The new product, Widevine Cypher Digital Copy Protection (Cypher DCP), is an entirely new line from the company’s existing CA/DRM tools for TV-based video, said CEO Brian Baker. Securing content delivered over PCs is unique from securing video delivered via set-top boxes because PCs are open systems, so content needs to be secured even after decryption, he said.

Cypher DCP, which includes software at the headend and the PC, employs pattern recognition technology and monitors the PC to detect certain characteristics a PC exhibits when it is manipulating content post-decryption, Baker explained.

Baker said Widevine’s service provider customers have been asking it for a way to secure content delivered via the PC. Widevine – in which Cisco Systems Inc. and Canadian telco TELUS each have a stake – counts Taiwan’s state-owned ChungHwa Telecom Co. Ltd., which has one of the largest IPTV deployments in the world, as one of its customers.

The company also has announced contracts with Arvig Communications of Detroit Lakes, Minn.; SaskTel of Canada; UTOPIA (Utah Telecommunication Open Infrastructure Agency); and others.

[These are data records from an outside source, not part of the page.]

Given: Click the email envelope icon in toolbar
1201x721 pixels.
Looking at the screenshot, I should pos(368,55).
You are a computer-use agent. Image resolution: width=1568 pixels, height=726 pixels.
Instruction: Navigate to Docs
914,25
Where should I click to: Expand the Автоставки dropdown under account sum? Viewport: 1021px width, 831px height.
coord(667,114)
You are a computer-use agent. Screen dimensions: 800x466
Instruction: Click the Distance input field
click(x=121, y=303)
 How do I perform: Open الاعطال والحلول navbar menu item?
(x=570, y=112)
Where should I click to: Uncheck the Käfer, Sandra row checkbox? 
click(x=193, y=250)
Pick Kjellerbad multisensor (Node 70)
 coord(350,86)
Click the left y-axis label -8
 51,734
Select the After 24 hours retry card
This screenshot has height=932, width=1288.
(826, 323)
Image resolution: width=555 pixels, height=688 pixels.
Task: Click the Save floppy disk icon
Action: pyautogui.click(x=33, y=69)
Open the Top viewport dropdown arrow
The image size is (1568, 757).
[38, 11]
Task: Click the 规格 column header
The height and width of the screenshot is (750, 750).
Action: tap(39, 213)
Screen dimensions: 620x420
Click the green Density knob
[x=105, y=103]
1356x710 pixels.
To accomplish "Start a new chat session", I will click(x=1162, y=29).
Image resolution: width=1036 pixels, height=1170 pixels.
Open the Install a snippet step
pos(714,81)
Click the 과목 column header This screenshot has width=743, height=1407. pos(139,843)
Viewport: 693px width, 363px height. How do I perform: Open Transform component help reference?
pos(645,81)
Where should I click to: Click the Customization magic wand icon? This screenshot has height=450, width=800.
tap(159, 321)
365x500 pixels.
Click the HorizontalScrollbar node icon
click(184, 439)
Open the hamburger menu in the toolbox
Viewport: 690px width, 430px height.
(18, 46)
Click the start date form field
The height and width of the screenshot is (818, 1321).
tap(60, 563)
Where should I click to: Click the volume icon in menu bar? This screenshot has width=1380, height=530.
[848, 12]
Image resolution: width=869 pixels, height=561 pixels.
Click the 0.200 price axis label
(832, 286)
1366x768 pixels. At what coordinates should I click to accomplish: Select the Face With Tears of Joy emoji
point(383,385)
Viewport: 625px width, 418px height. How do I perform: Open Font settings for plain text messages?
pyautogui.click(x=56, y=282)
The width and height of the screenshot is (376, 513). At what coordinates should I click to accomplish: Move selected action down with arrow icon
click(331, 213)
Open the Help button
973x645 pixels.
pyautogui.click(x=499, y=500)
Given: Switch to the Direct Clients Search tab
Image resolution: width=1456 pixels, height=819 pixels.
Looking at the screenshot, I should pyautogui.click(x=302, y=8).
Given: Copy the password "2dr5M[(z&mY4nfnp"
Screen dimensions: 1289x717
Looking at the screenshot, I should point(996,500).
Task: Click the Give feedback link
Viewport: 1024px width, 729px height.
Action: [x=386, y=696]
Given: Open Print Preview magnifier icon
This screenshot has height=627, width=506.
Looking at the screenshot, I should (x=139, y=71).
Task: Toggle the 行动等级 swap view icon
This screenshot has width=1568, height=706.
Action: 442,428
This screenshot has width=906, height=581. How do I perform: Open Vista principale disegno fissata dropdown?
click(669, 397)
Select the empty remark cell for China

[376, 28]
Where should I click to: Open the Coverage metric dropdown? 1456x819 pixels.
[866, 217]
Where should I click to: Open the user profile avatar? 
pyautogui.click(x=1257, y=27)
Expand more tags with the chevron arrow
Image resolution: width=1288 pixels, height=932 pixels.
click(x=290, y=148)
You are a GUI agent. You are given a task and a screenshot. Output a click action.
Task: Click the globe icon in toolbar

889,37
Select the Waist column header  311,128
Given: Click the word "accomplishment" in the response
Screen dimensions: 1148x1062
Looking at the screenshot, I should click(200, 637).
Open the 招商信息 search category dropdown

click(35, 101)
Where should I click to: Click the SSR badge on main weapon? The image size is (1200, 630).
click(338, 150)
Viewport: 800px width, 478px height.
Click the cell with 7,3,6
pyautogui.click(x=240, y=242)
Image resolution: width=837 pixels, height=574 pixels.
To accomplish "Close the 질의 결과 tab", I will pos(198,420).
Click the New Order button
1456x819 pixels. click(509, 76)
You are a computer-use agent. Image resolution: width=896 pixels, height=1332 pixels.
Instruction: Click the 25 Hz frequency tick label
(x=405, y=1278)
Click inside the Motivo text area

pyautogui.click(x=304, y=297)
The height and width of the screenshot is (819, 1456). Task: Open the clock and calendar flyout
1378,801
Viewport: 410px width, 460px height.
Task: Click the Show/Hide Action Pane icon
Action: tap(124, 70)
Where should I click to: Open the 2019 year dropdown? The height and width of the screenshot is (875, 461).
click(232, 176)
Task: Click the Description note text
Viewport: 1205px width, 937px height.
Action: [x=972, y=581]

In addition to cable companies and telcos getting interested in offering video to the PC, Baker added that on-line giants like Amazon, Google and Yahoo! also are getting into video services, “and want to rely upon a company that’s not Microsoft,” for security. So that was also a driver for Widevine to develop this product, he said, adding that all the major motion picture studios like the Cypher DCP solution.

Widevine got its start in the late 90s delivering a PC-based content security solution, but ended up focusing on TV/set-top box-based content security instead since Internet-based video didn’t catch fire at that time, said Baker. Now Widevine can leverage that legacy knowledge with Cypher DCP, he added.